BRIEF: Please pick out every line of the material below that contains the word "will".

### LISTING ###

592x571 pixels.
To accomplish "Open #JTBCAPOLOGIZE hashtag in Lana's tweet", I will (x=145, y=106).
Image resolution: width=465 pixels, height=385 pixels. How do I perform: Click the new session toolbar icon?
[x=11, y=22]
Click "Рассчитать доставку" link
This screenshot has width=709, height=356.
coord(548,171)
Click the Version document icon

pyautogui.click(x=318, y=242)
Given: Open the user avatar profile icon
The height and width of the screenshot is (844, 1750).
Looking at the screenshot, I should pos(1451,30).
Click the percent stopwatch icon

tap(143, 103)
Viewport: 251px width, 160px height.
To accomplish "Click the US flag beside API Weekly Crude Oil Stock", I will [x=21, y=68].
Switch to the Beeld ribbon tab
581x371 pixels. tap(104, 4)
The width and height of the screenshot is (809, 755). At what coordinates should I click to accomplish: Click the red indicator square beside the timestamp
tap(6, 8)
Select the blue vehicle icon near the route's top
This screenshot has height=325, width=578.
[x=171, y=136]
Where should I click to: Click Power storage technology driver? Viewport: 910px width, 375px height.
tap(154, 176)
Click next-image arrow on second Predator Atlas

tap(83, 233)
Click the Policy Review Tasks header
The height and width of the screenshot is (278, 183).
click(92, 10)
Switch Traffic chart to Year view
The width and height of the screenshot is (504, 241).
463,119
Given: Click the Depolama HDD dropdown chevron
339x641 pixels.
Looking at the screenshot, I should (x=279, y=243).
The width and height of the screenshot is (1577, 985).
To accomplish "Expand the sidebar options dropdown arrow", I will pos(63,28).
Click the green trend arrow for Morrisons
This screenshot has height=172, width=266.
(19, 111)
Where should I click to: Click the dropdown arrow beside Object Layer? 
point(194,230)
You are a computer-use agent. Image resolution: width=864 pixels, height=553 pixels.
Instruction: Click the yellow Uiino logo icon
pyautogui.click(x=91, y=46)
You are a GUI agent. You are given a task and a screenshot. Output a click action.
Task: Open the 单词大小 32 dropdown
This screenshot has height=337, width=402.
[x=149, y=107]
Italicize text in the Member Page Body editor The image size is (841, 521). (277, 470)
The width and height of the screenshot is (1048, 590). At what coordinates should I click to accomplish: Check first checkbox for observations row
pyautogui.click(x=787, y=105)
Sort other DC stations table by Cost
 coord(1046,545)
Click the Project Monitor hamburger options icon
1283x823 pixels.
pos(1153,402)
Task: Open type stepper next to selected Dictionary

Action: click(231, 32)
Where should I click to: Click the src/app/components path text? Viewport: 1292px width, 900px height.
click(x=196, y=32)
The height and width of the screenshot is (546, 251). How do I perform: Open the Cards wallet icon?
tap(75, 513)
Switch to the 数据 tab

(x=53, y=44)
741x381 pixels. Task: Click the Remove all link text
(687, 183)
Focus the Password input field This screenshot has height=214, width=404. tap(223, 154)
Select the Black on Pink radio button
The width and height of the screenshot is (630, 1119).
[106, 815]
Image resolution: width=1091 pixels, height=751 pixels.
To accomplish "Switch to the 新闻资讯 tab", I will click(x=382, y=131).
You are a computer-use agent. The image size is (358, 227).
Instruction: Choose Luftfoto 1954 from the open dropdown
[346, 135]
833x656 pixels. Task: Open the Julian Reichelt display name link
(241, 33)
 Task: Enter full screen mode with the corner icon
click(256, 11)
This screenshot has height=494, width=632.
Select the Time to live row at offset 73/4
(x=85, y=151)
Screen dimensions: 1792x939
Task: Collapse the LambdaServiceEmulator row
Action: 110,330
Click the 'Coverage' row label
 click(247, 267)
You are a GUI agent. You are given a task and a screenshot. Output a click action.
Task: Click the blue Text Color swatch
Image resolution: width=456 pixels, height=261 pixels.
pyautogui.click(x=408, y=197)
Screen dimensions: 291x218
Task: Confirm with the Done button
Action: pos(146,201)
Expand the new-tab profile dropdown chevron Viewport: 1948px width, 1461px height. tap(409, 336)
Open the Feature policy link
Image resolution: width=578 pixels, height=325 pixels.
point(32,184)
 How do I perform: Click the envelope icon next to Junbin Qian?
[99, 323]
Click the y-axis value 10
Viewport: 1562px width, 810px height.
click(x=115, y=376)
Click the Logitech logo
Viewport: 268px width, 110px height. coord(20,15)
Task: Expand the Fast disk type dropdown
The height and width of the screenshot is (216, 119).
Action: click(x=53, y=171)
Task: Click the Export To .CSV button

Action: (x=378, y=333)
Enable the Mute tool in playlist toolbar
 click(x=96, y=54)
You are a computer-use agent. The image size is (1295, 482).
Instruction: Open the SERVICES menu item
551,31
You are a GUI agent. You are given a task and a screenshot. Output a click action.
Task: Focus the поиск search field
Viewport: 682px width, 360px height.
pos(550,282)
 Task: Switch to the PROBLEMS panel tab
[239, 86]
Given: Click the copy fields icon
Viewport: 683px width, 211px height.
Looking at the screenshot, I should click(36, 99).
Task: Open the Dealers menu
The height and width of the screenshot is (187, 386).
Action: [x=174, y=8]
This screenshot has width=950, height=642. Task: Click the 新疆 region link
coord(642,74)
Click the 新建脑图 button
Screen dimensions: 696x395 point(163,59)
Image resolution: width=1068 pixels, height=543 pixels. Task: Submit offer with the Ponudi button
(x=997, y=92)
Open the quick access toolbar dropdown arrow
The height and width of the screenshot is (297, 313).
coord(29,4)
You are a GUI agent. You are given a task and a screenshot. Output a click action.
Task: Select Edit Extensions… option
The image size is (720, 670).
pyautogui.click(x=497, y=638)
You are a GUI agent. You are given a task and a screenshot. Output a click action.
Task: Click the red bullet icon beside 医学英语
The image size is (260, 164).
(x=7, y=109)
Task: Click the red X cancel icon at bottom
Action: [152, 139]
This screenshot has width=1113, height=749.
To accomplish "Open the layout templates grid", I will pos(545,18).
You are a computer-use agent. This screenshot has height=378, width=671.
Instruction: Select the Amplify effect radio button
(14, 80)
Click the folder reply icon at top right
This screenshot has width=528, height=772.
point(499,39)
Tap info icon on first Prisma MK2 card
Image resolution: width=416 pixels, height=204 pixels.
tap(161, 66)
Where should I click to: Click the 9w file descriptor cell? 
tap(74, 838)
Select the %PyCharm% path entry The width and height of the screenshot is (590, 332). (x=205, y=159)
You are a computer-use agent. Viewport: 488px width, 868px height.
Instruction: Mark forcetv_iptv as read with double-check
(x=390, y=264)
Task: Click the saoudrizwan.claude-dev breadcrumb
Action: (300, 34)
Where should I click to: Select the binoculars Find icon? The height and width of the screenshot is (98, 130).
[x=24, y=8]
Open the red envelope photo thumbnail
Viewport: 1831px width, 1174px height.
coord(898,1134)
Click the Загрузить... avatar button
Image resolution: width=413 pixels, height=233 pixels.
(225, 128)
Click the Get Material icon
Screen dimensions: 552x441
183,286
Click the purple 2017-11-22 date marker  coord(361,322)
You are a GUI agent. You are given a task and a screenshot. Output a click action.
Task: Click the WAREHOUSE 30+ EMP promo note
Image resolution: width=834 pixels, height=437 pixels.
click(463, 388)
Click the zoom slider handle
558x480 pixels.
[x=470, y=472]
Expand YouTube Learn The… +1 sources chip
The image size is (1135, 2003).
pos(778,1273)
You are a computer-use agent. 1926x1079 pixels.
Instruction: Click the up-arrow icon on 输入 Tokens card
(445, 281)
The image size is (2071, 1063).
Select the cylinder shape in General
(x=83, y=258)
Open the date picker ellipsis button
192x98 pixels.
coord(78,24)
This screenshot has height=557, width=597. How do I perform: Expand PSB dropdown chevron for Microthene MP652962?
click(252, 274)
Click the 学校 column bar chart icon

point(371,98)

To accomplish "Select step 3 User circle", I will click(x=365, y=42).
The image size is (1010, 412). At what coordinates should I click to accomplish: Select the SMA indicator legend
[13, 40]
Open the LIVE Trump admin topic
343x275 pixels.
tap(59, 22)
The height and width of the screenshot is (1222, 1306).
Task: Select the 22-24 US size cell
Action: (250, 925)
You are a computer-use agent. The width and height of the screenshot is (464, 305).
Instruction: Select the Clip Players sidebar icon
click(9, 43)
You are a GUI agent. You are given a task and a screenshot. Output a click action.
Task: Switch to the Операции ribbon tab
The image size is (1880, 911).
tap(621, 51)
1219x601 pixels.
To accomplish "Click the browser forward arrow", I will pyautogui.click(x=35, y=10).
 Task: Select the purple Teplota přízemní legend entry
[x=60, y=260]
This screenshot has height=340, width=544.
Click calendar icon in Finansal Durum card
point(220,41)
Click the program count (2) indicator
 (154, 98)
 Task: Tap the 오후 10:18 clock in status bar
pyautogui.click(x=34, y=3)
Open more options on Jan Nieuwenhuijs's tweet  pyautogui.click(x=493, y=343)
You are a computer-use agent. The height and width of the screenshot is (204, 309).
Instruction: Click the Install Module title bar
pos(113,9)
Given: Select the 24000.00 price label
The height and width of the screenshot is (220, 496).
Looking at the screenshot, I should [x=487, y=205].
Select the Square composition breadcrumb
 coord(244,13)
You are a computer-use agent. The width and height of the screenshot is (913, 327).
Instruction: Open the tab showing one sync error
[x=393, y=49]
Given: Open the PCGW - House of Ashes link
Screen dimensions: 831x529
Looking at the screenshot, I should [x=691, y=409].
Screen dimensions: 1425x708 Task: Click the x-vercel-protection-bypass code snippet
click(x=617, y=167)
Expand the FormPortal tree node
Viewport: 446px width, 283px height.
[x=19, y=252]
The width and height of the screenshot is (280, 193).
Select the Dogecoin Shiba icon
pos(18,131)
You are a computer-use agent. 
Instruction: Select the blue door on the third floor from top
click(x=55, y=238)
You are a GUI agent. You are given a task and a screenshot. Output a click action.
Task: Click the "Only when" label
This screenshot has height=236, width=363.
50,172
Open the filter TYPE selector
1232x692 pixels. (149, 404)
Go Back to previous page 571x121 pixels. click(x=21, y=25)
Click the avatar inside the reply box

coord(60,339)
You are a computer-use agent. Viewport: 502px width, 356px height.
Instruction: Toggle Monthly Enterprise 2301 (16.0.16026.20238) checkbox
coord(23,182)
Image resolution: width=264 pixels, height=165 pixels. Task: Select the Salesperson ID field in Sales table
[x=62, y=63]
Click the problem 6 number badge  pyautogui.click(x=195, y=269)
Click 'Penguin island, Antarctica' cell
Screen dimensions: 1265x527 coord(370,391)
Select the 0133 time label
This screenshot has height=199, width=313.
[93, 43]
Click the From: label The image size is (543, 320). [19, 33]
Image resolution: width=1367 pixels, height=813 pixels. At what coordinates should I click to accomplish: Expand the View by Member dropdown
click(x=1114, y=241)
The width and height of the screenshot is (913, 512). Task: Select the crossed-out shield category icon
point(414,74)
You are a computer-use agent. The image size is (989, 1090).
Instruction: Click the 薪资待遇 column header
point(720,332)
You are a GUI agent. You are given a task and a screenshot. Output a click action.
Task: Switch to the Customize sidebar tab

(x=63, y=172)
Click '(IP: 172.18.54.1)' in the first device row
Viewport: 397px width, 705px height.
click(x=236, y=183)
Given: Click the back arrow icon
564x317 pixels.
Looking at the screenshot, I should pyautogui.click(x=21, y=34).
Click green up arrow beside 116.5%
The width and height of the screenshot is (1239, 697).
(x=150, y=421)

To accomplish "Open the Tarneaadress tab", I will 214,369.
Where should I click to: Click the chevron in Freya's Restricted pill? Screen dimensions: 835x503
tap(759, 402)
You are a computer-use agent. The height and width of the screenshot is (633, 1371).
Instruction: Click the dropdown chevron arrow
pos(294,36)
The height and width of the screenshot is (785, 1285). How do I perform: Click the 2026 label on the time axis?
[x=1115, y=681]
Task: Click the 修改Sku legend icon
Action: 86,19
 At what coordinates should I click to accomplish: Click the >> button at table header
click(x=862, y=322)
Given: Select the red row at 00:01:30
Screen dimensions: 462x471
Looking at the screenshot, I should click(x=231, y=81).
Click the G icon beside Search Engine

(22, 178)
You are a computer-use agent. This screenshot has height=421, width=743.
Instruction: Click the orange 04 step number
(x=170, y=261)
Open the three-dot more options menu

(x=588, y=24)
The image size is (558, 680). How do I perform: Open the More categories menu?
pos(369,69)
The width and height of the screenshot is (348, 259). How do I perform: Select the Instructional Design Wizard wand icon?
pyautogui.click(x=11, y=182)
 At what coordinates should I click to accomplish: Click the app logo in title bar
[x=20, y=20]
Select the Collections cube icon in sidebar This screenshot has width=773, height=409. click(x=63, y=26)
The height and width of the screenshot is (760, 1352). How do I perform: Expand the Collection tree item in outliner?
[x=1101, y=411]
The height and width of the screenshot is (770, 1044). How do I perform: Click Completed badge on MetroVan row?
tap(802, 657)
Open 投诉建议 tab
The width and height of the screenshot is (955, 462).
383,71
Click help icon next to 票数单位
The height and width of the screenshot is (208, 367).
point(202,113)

###

RESULT OF THE EXERCISE:
To accomplish "Open #JTBCAPOLOGIZE hashtag in Lana's tweet", I will (x=145, y=106).
To accomplish "Click the US flag beside API Weekly Crude Oil Stock", I will [x=21, y=68].
To accomplish "Expand the sidebar options dropdown arrow", I will pos(63,28).
To accomplish "Switch to the 新闻资讯 tab", I will click(x=382, y=131).
To accomplish "Open the layout templates grid", I will pos(545,18).
To accomplish "Select step 3 User circle", I will click(x=365, y=42).
To accomplish "Click the browser forward arrow", I will pyautogui.click(x=35, y=10).
To accomplish "Open the Tarneaadress tab", I will 214,369.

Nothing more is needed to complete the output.